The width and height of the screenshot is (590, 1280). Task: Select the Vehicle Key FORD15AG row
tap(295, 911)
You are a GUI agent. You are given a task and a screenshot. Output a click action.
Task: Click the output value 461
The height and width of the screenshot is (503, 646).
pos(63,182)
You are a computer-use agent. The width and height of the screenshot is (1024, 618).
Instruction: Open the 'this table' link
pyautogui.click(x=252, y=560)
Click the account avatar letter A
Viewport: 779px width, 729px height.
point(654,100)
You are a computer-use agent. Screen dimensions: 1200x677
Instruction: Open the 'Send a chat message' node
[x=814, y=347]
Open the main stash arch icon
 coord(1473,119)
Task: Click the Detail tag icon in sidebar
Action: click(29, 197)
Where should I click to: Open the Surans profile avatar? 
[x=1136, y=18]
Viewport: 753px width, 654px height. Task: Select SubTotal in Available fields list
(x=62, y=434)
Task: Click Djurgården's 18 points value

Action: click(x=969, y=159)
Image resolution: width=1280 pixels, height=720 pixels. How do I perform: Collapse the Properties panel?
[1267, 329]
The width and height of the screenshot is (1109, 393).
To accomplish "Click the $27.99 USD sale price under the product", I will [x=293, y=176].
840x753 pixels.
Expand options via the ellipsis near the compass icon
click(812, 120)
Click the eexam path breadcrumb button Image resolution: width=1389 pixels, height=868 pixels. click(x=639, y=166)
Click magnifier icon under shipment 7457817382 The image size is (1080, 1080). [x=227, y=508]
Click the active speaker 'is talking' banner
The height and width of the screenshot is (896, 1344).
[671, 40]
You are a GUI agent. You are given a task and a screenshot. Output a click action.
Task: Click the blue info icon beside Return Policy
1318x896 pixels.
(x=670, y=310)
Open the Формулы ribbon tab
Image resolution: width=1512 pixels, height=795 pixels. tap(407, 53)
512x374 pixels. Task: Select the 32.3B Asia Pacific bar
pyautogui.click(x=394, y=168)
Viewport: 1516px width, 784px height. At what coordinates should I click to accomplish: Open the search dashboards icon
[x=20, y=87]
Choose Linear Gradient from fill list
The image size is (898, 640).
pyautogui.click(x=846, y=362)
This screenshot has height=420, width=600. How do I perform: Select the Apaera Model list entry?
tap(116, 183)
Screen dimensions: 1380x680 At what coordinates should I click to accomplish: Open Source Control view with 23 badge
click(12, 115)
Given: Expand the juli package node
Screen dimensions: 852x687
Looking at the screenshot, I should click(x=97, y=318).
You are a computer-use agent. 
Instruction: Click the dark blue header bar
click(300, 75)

===============

WHAT IS EXPECTED — Nothing should be dropped: transcribe all the material exactly.

FINISHED TASK —
The width and height of the screenshot is (590, 1280). Task: Select the Vehicle Key FORD15AG row
tap(295, 911)
You are a GUI agent. You are given a task and a screenshot. Output a click action.
Task: Click the output value 461
The height and width of the screenshot is (503, 646).
pos(63,182)
You are a computer-use agent. The width and height of the screenshot is (1024, 618).
Instruction: Open the 'this table' link
pyautogui.click(x=252, y=560)
Click the account avatar letter A
Viewport: 779px width, 729px height.
point(654,100)
You are a computer-use agent. Screen dimensions: 1200x677
Instruction: Open the 'Send a chat message' node
[x=814, y=347]
Open the main stash arch icon
 coord(1473,119)
Task: Click the Detail tag icon in sidebar
Action: click(29, 197)
Where should I click to: Open the Surans profile avatar? 
[x=1136, y=18]
Viewport: 753px width, 654px height. Task: Select SubTotal in Available fields list
(x=62, y=434)
Task: Click Djurgården's 18 points value

Action: click(x=969, y=159)
Image resolution: width=1280 pixels, height=720 pixels. How do I perform: Collapse the Properties panel?
[1267, 329]
The width and height of the screenshot is (1109, 393).
To accomplish "Click the $27.99 USD sale price under the product", I will [x=293, y=176].
840x753 pixels.
Expand options via the ellipsis near the compass icon
click(812, 120)
Click the eexam path breadcrumb button Image resolution: width=1389 pixels, height=868 pixels. click(x=639, y=166)
Click magnifier icon under shipment 7457817382 The image size is (1080, 1080). [x=227, y=508]
Click the active speaker 'is talking' banner
The height and width of the screenshot is (896, 1344).
[671, 40]
You are a GUI agent. You are given a task and a screenshot. Output a click action.
Task: Click the blue info icon beside Return Policy
1318x896 pixels.
(x=670, y=310)
Open the Формулы ribbon tab
Image resolution: width=1512 pixels, height=795 pixels. tap(407, 53)
512x374 pixels. Task: Select the 32.3B Asia Pacific bar
pyautogui.click(x=394, y=168)
Viewport: 1516px width, 784px height. At what coordinates should I click to accomplish: Open the search dashboards icon
[x=20, y=87]
Choose Linear Gradient from fill list
The image size is (898, 640).
pyautogui.click(x=846, y=362)
This screenshot has height=420, width=600. How do I perform: Select the Apaera Model list entry?
tap(116, 183)
Screen dimensions: 1380x680 At what coordinates should I click to accomplish: Open Source Control view with 23 badge
click(12, 115)
Given: Expand the juli package node
Screen dimensions: 852x687
Looking at the screenshot, I should click(x=97, y=318).
You are a computer-use agent. 
Instruction: Click the dark blue header bar
click(300, 75)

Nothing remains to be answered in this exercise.